Supreme, to Shapiro, is just an extension of New York City. Once out in Los Angeles, he tells Camilla he’s never been outside of the state of New York for longer than 10 days (a fact stated with no second thought about his lack of worldliness) before he begins an oft-interrupted history of Supreme to his disinterested friend. But that detail is seen again and again throughout the book. Most of his strife can be chalked up to homesickness and ignorance, rather than fully existential pressures. This book takes Shapiro on his longest trip away from home for a brand defined by nostalgia from that very hometown. He goes halfway across the world to get a new experience, and then is turned off by how much it isn’t New York City.

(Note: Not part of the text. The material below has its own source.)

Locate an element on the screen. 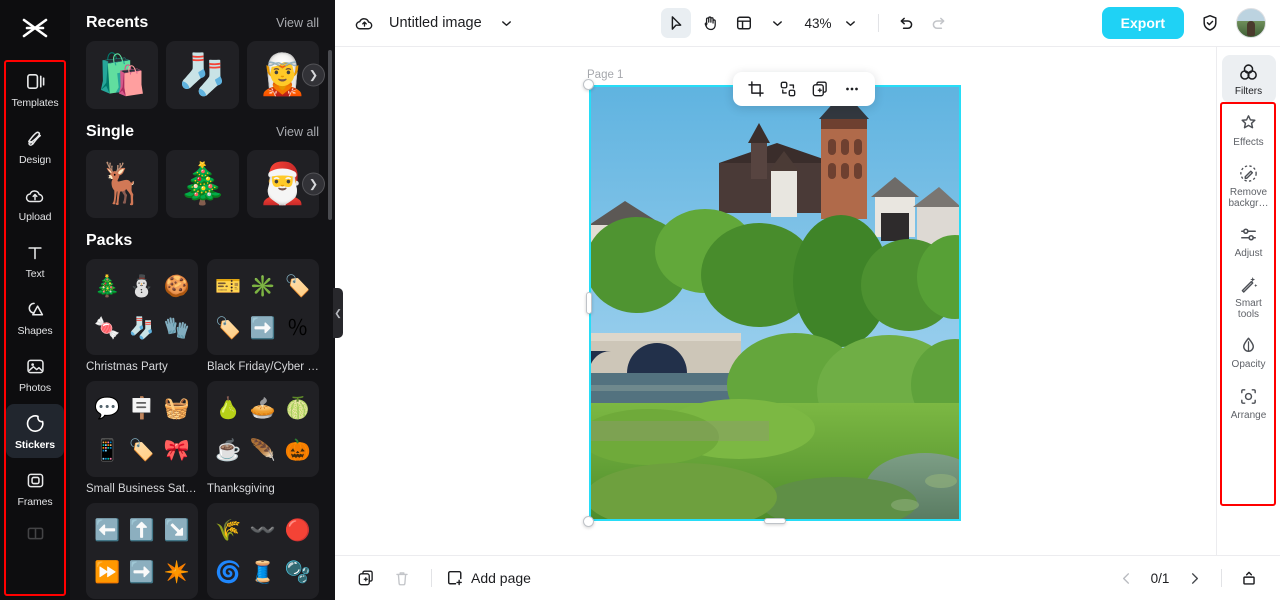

Not even a Supreme-branded red flag could have have provided enough warning for how badly his trip to Japan goes, home to the majority of Supreme’s retail locations, even after he says his only real reference of Japan is Lost in Translation. When they arrive, their Airbnb host tells them that “Supreme doesn’t mean the same thing to people here as, I imagine, what it means to you. There is no counterculture.” Shapiro, so obsessed with underworld connotations of certain Supreme objects, fulfills this prediction: he cannot handle the thought of it being so readily accepted in Japan. That Supreme means New York City, and a hyper-specific kind of ’90s New York City that never really existed, means nothing in Japan. Their AirBnB host mentions how the United States might perceive a strong cultural difference between a Supreme and Ralph Lauren, but in Japan, where the cultural subtext is diminished, such brands can become interchangeable. Even the niceness of a McDonald’s throws him off balance: “It was cleaner than the bathroom in my apartment.” A small moment, but that a fast food bathroom couldn’t meet his expectations reinforced how Japan — home to the most Supreme stores in the world — couldn’t possibly fit into the views he had projected onto the brand. The entire trip Shapiro feels out of place, except for the brief stay in London — New York’s international kin — which unsurprisingly pulls him in, just because, he notes, everything isn’t so fucking clean.
Shapiro readily admits the imagined New York City of the past is in his head, and that he’s searching for a faux-nostalgic twinge. His eyes never allow him to see Supreme without a hometown bias. That Shapiro traveled the world to seek out the same garments shows his personal devotion to the brand, but even he admits the brand doesn’t support such devotion. Supremacist wrestles with that contradiction, but still doesn’t know, when faced with that red logo, how to just say no.